What this task involves
Answer these questions from the passage below on the QEMU driver's embedded mode:
(a) Starting with which version does the QEMU driver have experimental support for embedded mode?
(b) What happens when a relative path is passed for the root directory?
(c) Which two features are available only when running privileged?

Since 6.1.0 the QEMU driver has experimental support for operating in an embedded mode. In this scenario, rather than connecting to the libvirtd daemon, the QEMU driver runs in the client application process directly. To use this the client application must have registered & be running an instance of the event loop. To open the driver in embedded mode the app use the new URI path and specify a virtual root directory under which the driver will create content. The path to the root directory must be absolute. Passing a relative path results in an error.

qemu:///embed?root=/some/dir

Broadly speaking the range of functionality is intended to be on a par with that seen when using the traditional system or session libvirt connections to QEMU. The features will of course differ depending on whether the application using the embedded driver is running privileged or unprivileged. For example PCI device assignment or TAP based networking are only available when running privileged. While the embedded mode is still classed as experimental some features may change their default settings between releases.

Supplied material
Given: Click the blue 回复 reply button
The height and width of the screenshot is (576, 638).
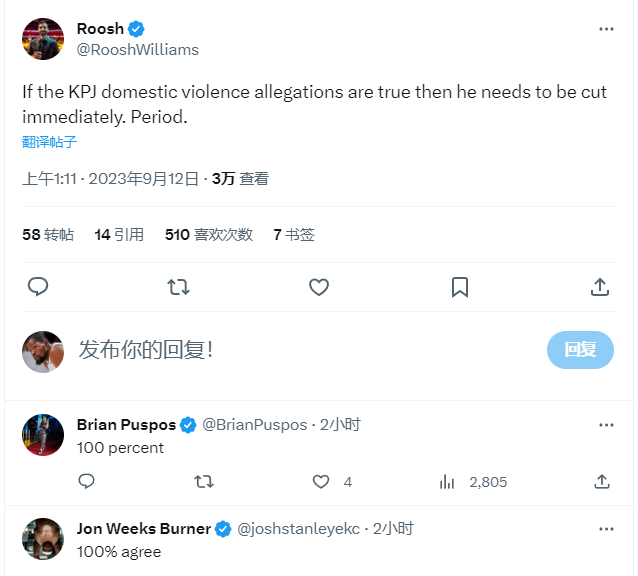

---

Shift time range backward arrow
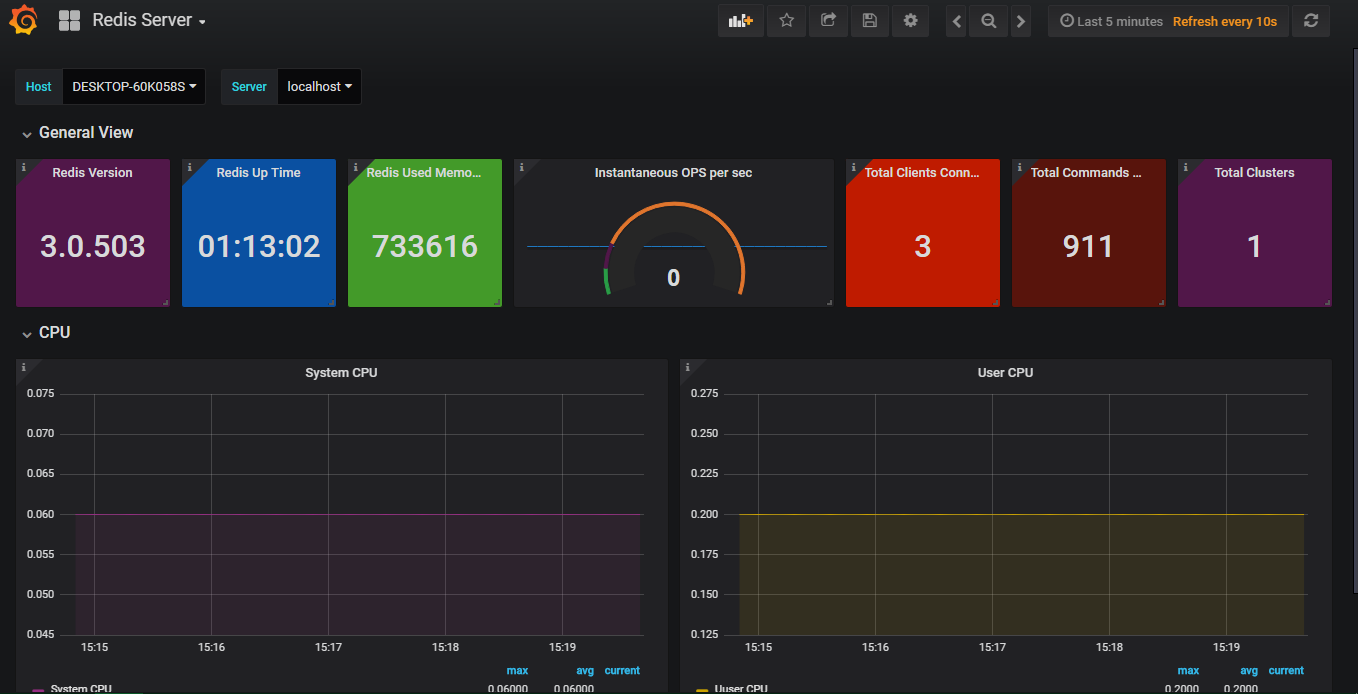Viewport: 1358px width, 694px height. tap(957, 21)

Written reply
(a) 6.1.0
(b) It results in an error.
(c) PCI device assignment and TAP based networking.